DIRECTIONS ->
1. Quote the part of the text about the Cold War photo exhibition that begins with the words containing "The photos were" and ends with "Belgium and Germany.".
2. According to the text about the Cold War photo exhibition, between which years were the photographs taken?

*** EXCERPTED PASSAGE

Following the collapse of the Allied anti-Hitler coalition, the “Cold War” dominated political events in the post-war period up to 1989/90. There were repeated threats of direct military confrontation between the superpowers USA and Soviet Union and thus also the danger of a global nuclear war. The conflict was primarily due to irreconcilable ideological differences.
What is left from this era? The Dutch photographer Martin Roemers impressively documents the structural and topographical remains of the East-West conflict in Europe. The Haus der Geschichte in Bonn is showing a selection of around 70 of the artist’s photographs in the museum’s foyer and underground station gallery from 16 May to 26 August 2018.
The photos were taken between 1998 and 2009 in ten countries, including states which belonged to the Soviet Union such as Russia, Ukraine, Latvia and Lithuania, former eastern bloc nations such as Poland and Czechoslovakia as well as Great Britain, the Netherlands, Belgium and Germany.
The images take the observer to abandoned army bases and bunker complexes, technical installations and monitoring facilities but also commemorative sites. The relics of the Red Army on the territory of the former GDR and the bunker and monitoring facilities installed at enormous expense are a key feature of Martin Roemers’ photos.

******
*** DATASET ROWS

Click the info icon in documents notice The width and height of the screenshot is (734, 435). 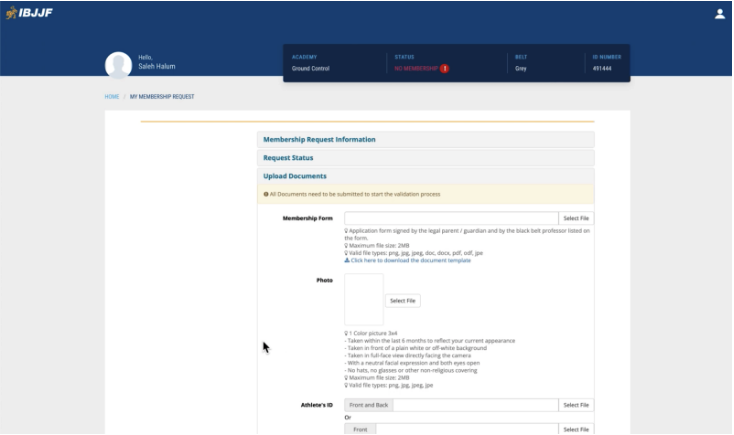pyautogui.click(x=265, y=194)
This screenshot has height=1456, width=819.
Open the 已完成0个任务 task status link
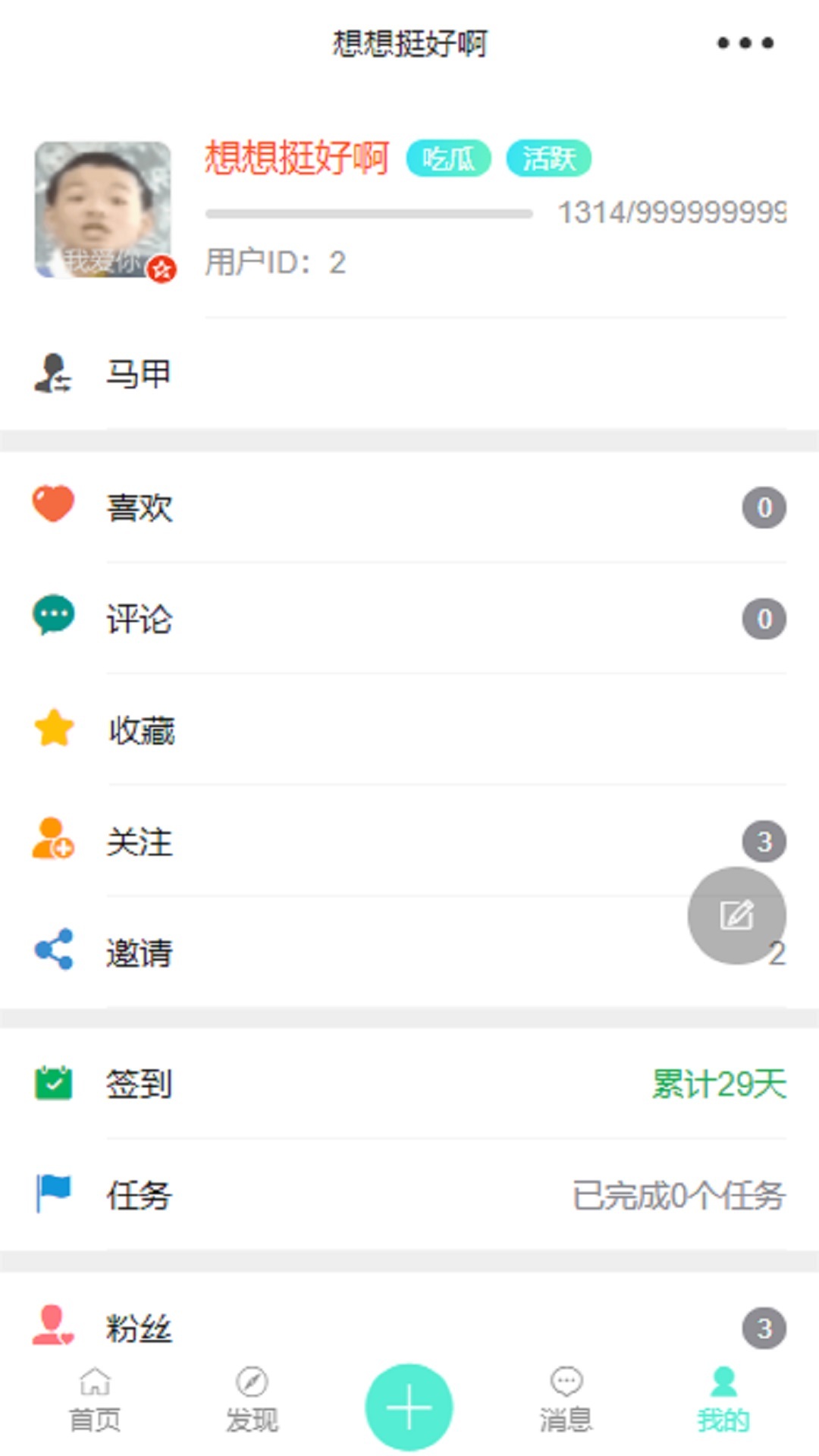coord(678,1196)
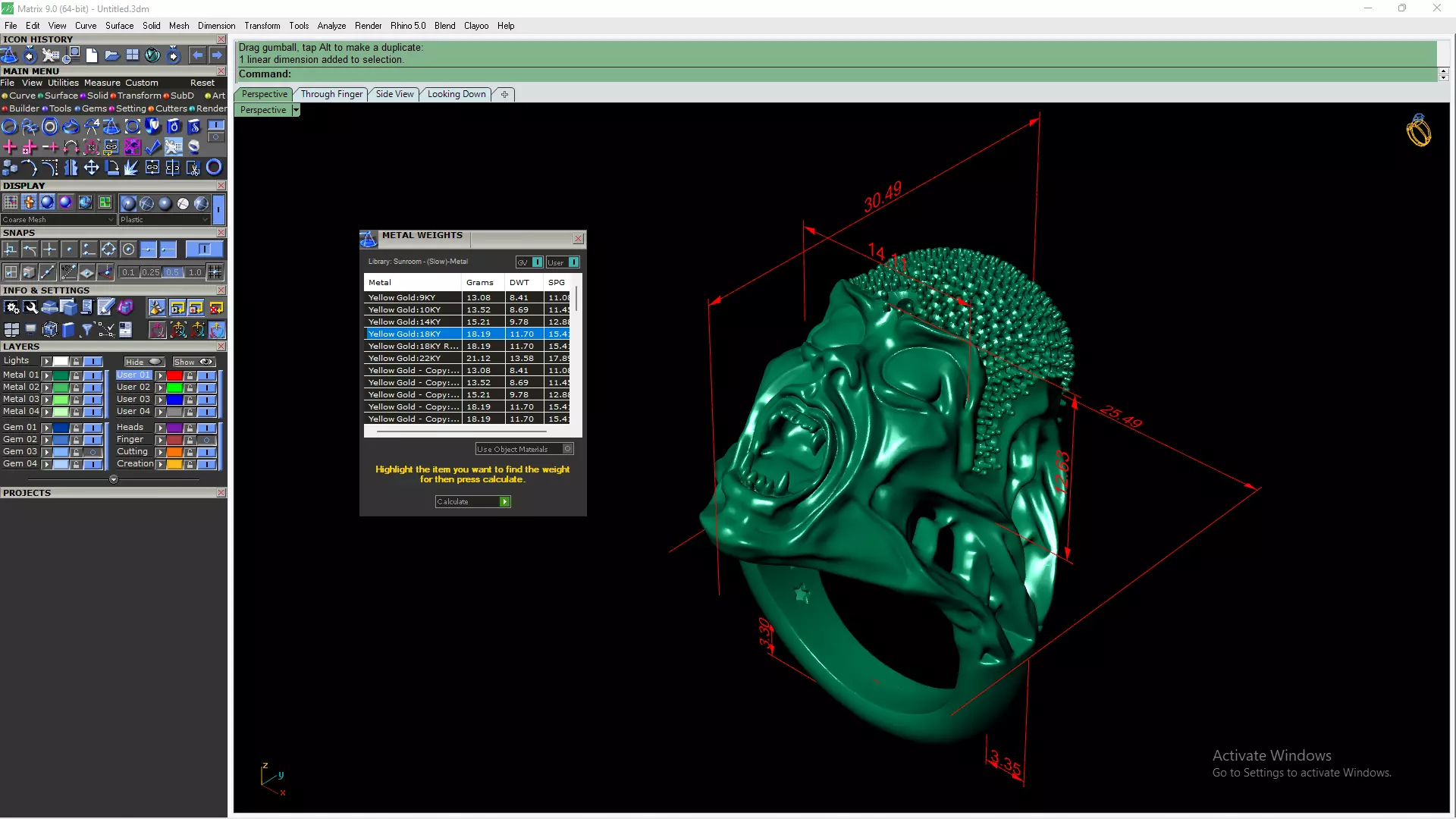Toggle visibility of the Finger layer
The height and width of the screenshot is (819, 1456).
[x=206, y=440]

******

RESULTS ->
1.
The photos were taken between 1998 and 2009 in ten countries, including states which belonged to the Soviet Union such as Russia, Ukraine, Latvia and Lithuania, former eastern bloc nations such as Poland and Czechoslovakia as well as Great Britain, the Netherlands, Belgium and Germany.

2. Between 1998 and 2009.